• EXERCISE DESCRIPTION: In the primary keys text, rewrite the passage between "Our rules for" and "intuitively choose TNAME.", inclusive, swapping "TNAME" for "TEAM_NAME".

• SOURCE:
════════════════════

ON PRIMARY KEYS
with Chris Date

 

 

 

From: MB

To: Editor

 

[Note: I originally addressed this directly to C.J. Date, as the mail was inspired by a comment in his book.  However, I am interested in a discussion on the subject with any interested party.]

 

I am something of a neophyte in the database management field, insofar as I have only just started delving into any disciplined study of the subject, although I have some 'practical' experience in managing database systems.  As such, I apologize in advance for any misuse of terminology you may encounter, though I hope, at least, my understanding of the concepts is sound.

 

In your book, AN INTRODUCTION TO DATABASE SYSTEMS you state: "If the set of candidate keys actually does include more than one member, then the choice of which is to be primary is essentially arbitrary."  I don't believe this to be strictly true, even in the absence of a formal system of determining the 'right' primary key.

 

As an example, let's say we're running a bowling league, and we decide to set up a database.  The following relation may well appear in our database:

 

TEAMS (TNAME, STANDING)

 

Our rules for this league state that all teams must have a unique name, any new team gets assigned the lowest standing, and any ties are resolved by a new round. Given this, we have a choice of two candidate keys - TNAME and STANDING.

 

Both attributes are unique, irreducible, and satisfy the entity integrity rule. However, I would expect anyone to intuitively choose TNAME.

 

For the purposes of illustrating the problems of our alternative, let's go ahead and treat STANDING as a primary key anyways, and add another relation that references it:

 

MEMBERS (MNAME, STANDING)

 

The problem here should be self-evident - any change to STANDINGS needs to be cascaded to MEMBERS, despite the fact that nothing has altered in terms of what the table is supposed to represent.  This anomaly stems from the fact that we chose as an identifier a transient, though unique, attribute.

 

Taking this as a starting point, I would propose that any given attributes be separated into two distinct categories - transient and immutable, the later being those attributes which are time-dependent.  I would stipulate as a general rule that no candidate key should be considered an acceptable primary key unless it satisfies the condition of immutability.

 

An obvious issue is that there may not exist an inherent attribute of a given entity that also satisfies the requirements of a candidate key.  This is easily illustrated by provisioning for the possibility of changing the name of a given team.

 

In practice, when setting up a database, I've always avoided this by creating an assigned attribute that satisfies all conditions.  This appears to be performed at the DBMS level in some cases, such as Postgres, where every tuple has an implicit attribute (OID) that uniquely identifies it.

════════════════════

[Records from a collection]
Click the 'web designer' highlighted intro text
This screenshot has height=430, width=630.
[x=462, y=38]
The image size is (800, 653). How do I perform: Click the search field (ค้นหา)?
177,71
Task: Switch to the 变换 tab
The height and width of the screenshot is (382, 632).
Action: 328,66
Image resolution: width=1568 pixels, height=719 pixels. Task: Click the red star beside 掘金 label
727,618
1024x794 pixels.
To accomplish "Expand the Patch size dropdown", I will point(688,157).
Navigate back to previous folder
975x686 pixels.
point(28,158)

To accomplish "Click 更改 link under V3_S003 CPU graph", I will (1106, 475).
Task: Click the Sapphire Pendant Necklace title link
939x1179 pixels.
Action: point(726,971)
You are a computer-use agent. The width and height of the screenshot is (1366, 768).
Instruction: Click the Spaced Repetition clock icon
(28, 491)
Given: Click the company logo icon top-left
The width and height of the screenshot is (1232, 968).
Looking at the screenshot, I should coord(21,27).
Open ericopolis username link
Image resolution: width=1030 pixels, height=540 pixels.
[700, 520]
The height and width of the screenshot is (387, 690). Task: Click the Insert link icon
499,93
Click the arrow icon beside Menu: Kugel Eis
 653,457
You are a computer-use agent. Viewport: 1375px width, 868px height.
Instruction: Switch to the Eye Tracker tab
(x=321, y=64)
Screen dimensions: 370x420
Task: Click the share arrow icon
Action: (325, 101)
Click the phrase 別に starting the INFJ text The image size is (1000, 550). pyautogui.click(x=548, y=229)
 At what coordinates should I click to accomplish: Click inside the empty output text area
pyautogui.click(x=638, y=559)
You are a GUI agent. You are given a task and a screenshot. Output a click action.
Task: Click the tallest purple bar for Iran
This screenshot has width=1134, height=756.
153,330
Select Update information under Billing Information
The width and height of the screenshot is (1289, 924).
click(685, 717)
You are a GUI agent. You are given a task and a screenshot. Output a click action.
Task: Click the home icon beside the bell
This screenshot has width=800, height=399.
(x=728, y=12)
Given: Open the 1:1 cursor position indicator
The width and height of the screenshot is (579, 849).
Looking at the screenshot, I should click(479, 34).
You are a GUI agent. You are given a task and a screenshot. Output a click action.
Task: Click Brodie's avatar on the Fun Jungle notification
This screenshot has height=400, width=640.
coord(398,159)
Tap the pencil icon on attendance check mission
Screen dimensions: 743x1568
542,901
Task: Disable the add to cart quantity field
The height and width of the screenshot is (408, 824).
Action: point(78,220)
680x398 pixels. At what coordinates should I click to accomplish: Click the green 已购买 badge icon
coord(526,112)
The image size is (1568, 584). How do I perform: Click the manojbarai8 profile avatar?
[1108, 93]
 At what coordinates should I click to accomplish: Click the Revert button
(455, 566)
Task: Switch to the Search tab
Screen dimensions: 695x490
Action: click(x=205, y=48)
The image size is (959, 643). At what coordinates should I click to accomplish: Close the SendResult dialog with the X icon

════════════════════

• COMPLETED TASK:
Our rules for this league state that all teams must have a unique name, any new team gets assigned the lowest standing, and any ties are resolved by a new round. Given this, we have a choice of two candidate keys - TEAM_NAME and STANDING.

 

Both attributes are unique, irreducible, and satisfy the entity integrity rule. However, I would expect anyone to intuitively choose TEAM_NAME.